DIRECTIONS FOR THIS TASK: Your answer must be the exact lines from the one holding "The width and height of the screenshot is (766, 573)." through the final line of the records below, both included, and nothing more.

Extracted data entries:
===============
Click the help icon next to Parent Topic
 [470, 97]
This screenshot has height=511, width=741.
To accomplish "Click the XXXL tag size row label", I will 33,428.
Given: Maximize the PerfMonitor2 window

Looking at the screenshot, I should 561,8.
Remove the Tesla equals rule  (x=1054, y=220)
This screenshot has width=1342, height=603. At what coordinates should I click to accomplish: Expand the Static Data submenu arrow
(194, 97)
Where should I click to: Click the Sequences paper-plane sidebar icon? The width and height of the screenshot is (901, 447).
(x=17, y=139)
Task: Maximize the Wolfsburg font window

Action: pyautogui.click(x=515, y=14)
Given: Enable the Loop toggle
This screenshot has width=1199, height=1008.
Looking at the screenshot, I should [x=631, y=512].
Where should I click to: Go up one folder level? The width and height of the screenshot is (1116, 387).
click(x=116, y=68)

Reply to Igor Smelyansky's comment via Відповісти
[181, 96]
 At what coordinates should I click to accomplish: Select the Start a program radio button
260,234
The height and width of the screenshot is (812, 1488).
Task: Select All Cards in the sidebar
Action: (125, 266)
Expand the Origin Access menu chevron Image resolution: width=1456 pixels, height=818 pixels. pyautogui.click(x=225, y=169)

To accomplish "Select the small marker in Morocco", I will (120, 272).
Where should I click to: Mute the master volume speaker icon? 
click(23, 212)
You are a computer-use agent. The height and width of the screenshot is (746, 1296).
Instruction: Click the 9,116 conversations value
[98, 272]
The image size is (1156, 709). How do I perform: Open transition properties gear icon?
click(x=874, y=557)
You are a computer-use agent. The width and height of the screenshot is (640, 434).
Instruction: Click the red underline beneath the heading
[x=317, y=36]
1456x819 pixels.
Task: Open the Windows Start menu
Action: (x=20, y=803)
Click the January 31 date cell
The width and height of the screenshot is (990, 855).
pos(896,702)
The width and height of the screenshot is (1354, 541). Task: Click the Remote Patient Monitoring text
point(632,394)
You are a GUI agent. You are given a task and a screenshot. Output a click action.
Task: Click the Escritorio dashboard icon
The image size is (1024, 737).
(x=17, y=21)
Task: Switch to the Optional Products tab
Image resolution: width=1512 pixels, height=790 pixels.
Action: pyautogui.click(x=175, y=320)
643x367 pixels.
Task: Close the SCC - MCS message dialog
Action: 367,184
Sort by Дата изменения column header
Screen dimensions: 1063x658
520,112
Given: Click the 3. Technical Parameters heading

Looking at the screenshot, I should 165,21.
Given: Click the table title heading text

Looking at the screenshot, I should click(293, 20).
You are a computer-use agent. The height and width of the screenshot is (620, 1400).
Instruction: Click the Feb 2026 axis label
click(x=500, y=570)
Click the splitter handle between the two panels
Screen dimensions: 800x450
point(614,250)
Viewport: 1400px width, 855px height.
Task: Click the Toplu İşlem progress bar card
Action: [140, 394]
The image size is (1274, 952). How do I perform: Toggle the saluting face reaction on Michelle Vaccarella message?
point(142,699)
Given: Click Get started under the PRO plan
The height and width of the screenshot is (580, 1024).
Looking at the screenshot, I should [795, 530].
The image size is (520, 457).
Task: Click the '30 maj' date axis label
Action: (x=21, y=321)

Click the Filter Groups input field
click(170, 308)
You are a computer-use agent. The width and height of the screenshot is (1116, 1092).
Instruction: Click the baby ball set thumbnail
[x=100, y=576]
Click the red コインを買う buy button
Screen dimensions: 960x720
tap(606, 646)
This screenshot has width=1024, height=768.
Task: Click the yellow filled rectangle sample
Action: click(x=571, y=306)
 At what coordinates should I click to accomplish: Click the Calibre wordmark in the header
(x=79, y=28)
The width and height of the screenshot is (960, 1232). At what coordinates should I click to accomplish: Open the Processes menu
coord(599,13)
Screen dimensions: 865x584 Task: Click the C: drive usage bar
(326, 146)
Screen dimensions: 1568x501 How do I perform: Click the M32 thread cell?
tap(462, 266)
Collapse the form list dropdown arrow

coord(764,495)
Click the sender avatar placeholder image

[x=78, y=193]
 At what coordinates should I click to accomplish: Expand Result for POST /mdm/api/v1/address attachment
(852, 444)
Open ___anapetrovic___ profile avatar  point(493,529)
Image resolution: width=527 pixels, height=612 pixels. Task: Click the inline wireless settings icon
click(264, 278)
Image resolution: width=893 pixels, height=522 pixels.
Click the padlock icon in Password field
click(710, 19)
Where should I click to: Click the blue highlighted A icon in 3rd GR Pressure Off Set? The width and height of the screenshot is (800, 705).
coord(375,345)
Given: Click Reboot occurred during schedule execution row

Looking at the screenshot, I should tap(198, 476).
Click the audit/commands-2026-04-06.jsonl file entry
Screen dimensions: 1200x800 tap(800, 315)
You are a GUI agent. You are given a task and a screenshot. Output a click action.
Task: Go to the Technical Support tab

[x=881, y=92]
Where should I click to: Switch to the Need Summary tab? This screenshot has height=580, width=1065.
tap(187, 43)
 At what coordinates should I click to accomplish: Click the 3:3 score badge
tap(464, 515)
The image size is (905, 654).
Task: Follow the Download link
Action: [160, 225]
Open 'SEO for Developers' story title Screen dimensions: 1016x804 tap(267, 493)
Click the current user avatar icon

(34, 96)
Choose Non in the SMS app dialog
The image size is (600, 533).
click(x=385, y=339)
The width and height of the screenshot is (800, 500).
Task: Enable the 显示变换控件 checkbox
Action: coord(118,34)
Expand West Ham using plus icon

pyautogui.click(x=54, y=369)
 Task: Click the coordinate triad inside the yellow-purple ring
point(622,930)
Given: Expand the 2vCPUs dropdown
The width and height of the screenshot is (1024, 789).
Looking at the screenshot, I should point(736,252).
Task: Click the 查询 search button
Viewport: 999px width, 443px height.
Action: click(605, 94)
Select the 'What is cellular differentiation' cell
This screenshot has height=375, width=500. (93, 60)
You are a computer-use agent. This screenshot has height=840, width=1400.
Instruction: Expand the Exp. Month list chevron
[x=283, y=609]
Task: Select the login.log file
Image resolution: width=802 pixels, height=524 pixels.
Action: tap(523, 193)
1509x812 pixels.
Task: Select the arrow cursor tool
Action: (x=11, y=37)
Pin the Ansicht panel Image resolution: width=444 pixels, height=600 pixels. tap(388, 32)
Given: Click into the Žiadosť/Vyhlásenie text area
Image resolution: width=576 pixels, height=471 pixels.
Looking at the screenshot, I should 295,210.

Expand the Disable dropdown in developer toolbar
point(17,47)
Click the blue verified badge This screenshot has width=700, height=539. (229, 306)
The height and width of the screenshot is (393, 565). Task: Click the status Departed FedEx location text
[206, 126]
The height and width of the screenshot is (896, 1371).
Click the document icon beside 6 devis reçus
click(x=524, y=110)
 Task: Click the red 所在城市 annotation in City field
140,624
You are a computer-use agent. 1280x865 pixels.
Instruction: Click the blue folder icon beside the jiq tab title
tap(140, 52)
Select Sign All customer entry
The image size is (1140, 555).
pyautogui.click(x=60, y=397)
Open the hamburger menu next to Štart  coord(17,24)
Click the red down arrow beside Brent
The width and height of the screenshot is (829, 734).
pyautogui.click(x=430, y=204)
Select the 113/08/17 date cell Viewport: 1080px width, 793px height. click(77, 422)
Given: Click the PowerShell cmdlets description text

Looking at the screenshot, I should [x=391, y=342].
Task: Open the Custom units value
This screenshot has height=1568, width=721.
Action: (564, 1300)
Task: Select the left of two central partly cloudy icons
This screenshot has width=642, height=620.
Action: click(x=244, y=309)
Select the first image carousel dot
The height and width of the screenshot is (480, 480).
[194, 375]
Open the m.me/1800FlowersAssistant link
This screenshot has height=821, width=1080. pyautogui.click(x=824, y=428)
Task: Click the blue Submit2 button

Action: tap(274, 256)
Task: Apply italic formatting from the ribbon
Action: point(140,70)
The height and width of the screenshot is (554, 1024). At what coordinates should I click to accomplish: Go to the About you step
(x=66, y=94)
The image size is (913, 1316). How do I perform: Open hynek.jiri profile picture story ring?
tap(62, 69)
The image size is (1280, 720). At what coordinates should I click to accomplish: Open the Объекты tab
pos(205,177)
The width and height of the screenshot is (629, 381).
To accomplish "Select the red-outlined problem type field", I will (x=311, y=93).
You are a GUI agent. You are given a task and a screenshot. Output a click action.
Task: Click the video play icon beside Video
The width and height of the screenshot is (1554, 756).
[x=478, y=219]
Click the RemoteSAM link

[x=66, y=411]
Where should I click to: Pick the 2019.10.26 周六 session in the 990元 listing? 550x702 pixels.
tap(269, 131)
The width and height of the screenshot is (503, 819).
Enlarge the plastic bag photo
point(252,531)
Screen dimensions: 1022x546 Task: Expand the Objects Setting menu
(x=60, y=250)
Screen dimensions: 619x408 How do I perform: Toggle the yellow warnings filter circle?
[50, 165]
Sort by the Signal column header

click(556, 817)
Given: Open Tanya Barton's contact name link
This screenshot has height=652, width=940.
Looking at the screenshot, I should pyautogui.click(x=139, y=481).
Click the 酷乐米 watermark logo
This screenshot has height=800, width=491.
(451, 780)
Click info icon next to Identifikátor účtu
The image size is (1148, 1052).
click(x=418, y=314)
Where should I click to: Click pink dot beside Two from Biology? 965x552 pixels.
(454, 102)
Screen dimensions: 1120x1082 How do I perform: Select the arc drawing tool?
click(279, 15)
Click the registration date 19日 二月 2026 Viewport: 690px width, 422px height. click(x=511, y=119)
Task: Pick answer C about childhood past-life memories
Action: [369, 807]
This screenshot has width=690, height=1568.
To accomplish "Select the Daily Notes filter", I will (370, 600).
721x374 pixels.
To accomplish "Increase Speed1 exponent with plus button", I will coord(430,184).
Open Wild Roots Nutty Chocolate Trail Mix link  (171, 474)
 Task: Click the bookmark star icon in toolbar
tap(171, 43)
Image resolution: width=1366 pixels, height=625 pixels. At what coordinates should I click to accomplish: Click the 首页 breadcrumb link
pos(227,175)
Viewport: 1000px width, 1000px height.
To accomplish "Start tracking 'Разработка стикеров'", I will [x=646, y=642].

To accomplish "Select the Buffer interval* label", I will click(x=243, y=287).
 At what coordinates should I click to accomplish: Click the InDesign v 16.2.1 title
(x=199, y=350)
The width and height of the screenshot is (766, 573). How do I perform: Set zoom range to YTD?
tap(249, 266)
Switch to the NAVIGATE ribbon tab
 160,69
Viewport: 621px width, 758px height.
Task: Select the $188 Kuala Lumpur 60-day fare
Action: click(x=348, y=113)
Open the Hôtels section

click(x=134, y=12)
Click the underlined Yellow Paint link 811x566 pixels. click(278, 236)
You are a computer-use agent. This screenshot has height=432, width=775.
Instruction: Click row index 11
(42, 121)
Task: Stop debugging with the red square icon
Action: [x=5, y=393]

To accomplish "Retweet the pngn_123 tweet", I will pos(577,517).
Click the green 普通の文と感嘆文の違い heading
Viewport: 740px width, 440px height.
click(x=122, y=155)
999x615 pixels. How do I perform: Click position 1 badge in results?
===============
TASK SOLUTION:
The width and height of the screenshot is (766, 573). How do I perform: Set zoom range to YTD?
tap(249, 266)
Switch to the NAVIGATE ribbon tab
 160,69
Viewport: 621px width, 758px height.
Task: Select the $188 Kuala Lumpur 60-day fare
Action: click(x=348, y=113)
Open the Hôtels section

click(x=134, y=12)
Click the underlined Yellow Paint link 811x566 pixels. click(278, 236)
You are a computer-use agent. This screenshot has height=432, width=775.
Instruction: Click row index 11
(42, 121)
Task: Stop debugging with the red square icon
Action: [x=5, y=393]

To accomplish "Retweet the pngn_123 tweet", I will pos(577,517).
Click the green 普通の文と感嘆文の違い heading
Viewport: 740px width, 440px height.
click(x=122, y=155)
999x615 pixels. How do I perform: Click position 1 badge in results?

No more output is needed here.